CONSIGNE: Mettez à jour le discours du pape François, depuis « J’ai préparé un » jusqu'à « dans la missionnarité. », en remplaçant « castillan » par « espagnol » partout où il apparaît.

EXTRAIT DU DISCOURS:
═══

DISCOURS DU PAPE FRANÇOIS
AUX PARTICIPANTS AU CHAPITRE GÉNÉRAL
DES MISSIONNAIRES FILS DU CŒUR IMMACULÉ DE MARIE (CLARÉTIENS)*
Salle du Consistoire
Vendredi 11 septembre 2015
Bonjour et merci beaucoup!
J’ai préparé un discours en castillan, que Mgr Ganswein vous remettra. Mais je préfère dire ce qui me vient à l’esprit, étant donné que c’est en castillan.
J’ai eu une mauvaise pensée quand le Général a parlé: il a dit que quand il a lu Evangelii Gaudium, il a éprouvé une grande joie, je l’ai imaginé à la librairie de Buenos Aires, qui méditait tous les livres... On rencontre des clarétiens partout. Et je dois reconnaître que dans le domaine de la théologie — l’ancien général était un théologien de la vie religieuse, du droit canonique — vous êtes vraiment parmi les meilleurs canonistes que nous ayons à Rome. Un travail silencieux, saint... il passa toute sa vie dans la Congrégation religieuse: il a donné un exemple de vie, dans la missionnarité.
Je voudrais dire trois mots, en pensant à ceux que je connais... Dieu m’a béni en me donnant pour ami certains d’entre vous.
Je vous dirais trois mots qui peuvent vous servir: adorer, marcher et accompagner.

═══

(Données recueillies)
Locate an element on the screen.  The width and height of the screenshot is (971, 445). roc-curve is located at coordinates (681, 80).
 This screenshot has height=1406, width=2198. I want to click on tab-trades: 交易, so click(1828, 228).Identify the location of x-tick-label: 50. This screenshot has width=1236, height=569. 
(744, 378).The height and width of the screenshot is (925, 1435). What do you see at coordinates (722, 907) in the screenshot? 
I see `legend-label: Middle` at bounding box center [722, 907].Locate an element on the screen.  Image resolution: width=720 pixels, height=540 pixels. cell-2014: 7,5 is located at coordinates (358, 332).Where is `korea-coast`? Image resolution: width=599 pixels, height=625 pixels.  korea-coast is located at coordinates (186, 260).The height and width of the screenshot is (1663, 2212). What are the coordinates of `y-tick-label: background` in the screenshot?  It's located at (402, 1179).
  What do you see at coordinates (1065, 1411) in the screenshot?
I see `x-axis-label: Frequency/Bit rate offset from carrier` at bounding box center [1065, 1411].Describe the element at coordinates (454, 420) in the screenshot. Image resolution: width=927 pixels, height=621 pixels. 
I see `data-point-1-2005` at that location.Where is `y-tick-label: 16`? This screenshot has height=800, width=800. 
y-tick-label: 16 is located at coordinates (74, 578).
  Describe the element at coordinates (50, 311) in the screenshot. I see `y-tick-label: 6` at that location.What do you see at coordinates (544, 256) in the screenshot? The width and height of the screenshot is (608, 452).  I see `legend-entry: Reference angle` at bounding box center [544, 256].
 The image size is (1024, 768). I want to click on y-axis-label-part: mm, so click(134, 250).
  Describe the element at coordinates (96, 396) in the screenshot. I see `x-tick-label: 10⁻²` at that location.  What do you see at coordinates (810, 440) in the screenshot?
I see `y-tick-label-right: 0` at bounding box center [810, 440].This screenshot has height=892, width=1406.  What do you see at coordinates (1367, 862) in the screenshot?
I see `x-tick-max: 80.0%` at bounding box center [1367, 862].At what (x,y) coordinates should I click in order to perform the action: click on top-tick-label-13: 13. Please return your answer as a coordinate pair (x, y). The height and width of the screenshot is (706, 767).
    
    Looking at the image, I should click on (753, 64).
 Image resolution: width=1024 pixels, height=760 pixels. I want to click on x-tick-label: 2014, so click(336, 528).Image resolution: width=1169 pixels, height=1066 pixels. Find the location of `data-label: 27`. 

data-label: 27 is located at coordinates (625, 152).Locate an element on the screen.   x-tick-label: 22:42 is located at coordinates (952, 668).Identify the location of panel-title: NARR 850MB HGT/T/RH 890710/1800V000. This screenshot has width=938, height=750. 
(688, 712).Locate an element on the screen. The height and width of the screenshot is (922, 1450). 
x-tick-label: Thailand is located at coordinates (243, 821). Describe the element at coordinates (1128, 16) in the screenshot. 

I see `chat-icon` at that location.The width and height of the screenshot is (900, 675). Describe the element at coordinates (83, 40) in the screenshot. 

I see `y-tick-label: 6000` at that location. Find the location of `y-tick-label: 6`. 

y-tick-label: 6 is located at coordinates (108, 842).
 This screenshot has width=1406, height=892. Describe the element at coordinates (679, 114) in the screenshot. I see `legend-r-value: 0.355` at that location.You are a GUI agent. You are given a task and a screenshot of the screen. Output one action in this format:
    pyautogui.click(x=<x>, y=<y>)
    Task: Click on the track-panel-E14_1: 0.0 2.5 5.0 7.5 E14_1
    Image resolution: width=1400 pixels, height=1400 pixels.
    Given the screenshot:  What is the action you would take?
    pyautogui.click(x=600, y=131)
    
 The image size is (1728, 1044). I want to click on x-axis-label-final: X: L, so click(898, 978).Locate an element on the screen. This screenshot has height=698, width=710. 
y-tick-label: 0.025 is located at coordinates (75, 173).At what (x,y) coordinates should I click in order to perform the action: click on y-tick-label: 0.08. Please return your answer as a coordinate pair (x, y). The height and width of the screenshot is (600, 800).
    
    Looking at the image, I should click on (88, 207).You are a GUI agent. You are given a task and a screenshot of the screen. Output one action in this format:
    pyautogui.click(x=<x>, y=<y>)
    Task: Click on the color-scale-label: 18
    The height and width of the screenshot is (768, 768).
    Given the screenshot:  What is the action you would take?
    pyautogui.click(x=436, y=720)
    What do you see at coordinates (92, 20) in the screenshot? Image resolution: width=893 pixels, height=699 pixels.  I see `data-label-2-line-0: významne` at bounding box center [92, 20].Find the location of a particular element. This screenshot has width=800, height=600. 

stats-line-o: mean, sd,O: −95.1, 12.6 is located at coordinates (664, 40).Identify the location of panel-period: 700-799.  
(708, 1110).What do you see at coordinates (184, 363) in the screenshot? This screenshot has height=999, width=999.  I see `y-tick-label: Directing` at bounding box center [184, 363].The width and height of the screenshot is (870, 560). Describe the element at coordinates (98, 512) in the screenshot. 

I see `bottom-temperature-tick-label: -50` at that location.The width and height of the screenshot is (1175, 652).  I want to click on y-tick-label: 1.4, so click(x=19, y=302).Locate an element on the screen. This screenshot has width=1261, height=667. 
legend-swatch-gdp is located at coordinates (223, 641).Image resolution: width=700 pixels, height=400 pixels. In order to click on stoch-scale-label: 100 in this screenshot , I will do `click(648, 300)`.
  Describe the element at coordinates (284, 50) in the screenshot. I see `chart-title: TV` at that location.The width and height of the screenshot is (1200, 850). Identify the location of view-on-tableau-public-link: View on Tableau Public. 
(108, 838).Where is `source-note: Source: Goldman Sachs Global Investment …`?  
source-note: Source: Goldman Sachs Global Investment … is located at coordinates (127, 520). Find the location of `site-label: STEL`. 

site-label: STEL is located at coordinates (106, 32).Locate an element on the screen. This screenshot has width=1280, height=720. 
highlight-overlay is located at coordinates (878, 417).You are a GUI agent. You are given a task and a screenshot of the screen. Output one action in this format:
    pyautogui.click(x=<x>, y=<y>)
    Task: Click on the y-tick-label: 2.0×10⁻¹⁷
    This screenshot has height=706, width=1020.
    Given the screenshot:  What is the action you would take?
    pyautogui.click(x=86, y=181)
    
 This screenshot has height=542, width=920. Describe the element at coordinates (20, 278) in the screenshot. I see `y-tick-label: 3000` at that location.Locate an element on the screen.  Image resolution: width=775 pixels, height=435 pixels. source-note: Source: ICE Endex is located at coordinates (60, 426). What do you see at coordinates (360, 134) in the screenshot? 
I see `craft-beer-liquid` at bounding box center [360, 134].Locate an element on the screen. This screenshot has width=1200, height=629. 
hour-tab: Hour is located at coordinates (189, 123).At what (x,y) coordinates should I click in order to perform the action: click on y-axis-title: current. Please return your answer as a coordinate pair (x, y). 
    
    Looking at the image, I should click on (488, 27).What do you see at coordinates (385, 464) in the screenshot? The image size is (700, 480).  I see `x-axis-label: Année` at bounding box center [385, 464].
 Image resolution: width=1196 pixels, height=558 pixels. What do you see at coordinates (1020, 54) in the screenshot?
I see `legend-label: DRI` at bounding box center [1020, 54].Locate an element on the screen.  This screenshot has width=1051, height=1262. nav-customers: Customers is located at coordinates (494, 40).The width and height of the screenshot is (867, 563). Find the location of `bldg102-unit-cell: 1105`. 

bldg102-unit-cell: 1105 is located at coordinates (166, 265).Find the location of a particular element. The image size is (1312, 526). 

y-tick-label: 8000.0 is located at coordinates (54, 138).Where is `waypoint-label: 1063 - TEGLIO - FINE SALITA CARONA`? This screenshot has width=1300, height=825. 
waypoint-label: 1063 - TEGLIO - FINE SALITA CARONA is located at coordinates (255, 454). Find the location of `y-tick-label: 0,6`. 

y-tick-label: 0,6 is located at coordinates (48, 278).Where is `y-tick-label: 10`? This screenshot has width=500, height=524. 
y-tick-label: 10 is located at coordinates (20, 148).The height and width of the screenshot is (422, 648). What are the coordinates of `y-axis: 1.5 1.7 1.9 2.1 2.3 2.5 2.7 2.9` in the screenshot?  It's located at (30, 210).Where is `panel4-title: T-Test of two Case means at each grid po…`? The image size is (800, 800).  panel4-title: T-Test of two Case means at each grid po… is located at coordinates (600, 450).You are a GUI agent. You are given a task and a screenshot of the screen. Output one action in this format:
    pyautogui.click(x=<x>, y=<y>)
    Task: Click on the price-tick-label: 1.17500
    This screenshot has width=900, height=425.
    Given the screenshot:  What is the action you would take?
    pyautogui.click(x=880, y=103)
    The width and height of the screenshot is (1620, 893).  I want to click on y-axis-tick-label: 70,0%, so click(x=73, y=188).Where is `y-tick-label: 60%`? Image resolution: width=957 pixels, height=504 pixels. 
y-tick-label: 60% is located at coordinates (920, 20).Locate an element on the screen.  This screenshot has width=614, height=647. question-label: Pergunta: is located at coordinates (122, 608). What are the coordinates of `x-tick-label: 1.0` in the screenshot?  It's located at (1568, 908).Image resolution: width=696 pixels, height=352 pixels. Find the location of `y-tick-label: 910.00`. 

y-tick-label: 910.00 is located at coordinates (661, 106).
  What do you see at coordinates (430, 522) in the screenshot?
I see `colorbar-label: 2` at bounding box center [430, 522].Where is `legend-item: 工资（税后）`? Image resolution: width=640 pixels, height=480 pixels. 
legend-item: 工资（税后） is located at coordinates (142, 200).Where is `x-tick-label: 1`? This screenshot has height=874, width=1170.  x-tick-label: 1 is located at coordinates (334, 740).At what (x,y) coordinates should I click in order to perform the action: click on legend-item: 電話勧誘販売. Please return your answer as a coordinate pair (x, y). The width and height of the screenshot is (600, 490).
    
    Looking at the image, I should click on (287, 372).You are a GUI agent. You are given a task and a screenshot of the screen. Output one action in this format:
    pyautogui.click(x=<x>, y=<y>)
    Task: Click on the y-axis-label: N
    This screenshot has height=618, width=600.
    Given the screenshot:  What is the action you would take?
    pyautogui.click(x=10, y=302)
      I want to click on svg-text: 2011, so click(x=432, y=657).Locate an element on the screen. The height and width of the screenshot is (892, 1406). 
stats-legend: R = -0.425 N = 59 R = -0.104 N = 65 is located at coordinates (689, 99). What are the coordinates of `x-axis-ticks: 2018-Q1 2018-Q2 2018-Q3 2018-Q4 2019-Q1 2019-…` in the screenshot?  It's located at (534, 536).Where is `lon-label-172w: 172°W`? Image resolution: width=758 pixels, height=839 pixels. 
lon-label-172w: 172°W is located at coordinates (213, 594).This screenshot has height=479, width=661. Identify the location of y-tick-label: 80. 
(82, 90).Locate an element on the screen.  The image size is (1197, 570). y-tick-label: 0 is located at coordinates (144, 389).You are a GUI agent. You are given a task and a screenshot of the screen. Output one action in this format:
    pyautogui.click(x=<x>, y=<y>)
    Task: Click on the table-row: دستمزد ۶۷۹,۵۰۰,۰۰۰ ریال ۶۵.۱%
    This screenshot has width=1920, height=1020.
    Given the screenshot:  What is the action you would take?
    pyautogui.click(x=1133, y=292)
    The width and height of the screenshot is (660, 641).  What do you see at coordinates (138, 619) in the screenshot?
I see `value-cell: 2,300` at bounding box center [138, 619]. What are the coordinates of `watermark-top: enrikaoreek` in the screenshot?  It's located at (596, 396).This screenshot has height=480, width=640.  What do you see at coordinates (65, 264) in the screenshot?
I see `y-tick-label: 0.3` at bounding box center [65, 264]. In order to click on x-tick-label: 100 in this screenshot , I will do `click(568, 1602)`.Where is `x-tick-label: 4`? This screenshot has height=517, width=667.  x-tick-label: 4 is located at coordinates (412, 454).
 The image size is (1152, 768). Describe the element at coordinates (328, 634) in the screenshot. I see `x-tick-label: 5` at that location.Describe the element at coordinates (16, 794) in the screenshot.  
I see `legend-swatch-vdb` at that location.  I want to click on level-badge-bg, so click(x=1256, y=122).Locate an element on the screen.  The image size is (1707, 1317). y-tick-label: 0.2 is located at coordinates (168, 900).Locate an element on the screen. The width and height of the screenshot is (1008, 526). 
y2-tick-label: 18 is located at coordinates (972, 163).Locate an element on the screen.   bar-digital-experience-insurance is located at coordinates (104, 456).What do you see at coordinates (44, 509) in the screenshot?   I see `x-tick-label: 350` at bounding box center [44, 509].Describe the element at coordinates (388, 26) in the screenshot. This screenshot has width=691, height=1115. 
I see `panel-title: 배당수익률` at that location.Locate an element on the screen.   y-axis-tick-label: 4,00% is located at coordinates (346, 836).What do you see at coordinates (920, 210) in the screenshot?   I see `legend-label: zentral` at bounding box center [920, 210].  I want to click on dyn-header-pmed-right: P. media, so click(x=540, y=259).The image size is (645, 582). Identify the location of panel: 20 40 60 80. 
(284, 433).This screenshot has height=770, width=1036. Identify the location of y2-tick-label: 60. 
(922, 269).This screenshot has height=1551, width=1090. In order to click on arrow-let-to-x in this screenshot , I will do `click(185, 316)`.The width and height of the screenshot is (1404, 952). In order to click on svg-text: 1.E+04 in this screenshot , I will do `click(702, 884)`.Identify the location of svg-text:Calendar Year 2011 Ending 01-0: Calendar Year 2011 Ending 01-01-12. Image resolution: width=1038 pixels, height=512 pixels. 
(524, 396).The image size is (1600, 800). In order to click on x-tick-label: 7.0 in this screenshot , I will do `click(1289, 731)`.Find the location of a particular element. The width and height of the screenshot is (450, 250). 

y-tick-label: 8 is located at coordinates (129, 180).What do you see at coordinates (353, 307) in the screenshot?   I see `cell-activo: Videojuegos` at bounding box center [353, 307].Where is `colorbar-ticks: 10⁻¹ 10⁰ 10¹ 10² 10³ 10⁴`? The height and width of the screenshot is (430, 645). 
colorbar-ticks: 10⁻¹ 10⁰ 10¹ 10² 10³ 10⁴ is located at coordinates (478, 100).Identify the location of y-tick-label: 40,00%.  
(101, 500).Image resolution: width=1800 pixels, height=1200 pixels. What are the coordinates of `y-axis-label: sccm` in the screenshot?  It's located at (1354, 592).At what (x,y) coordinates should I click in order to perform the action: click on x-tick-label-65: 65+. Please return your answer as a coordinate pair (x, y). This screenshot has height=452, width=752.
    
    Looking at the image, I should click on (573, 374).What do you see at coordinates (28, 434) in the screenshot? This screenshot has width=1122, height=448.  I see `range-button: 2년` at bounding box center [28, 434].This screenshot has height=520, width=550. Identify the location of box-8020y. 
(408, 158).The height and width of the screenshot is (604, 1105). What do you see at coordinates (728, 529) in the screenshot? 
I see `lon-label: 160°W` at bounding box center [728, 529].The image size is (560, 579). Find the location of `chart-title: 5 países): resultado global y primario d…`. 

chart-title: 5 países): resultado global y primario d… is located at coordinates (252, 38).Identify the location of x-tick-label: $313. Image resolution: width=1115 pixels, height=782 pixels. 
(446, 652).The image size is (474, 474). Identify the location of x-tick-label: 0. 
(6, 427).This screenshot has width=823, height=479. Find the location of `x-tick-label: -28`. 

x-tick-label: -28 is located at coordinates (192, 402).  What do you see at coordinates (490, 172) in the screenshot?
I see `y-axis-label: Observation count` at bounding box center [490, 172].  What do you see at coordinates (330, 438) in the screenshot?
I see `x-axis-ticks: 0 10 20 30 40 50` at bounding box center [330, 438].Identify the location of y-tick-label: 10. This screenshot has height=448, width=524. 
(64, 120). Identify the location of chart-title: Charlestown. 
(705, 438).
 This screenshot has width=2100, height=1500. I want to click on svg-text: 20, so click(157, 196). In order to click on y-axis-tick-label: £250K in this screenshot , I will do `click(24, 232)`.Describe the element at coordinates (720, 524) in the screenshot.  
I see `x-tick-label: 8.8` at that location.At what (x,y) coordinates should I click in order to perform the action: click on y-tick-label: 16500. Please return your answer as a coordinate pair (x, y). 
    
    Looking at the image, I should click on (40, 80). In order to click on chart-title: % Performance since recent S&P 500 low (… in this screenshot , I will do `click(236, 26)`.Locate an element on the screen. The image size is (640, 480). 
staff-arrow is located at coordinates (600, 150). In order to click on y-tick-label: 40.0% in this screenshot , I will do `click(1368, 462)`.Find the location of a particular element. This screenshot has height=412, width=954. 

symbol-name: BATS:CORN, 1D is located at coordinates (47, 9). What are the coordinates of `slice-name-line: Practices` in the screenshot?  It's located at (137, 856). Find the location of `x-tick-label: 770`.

═══

RÉPONSE ATTENDUE:
J’ai préparé un discours en espagnol, que Mgr Ganswein vous remettra. Mais je préfère dire ce qui me vient à l’esprit, étant donné que c’est en espagnol.
J’ai eu une mauvaise pensée quand le Général a parlé: il a dit que quand il a lu Evangelii Gaudium, il a éprouvé une grande joie, je l’ai imaginé à la librairie de Buenos Aires, qui méditait tous les livres... On rencontre des clarétiens partout. Et je dois reconnaître que dans le domaine de la théologie — l’ancien général était un théologien de la vie religieuse, du droit canonique — vous êtes vraiment parmi les meilleurs canonistes que nous ayons à Rome. Un travail silencieux, saint... il passa toute sa vie dans la Congrégation religieuse: il a donné un exemple de vie, dans la missionnarité.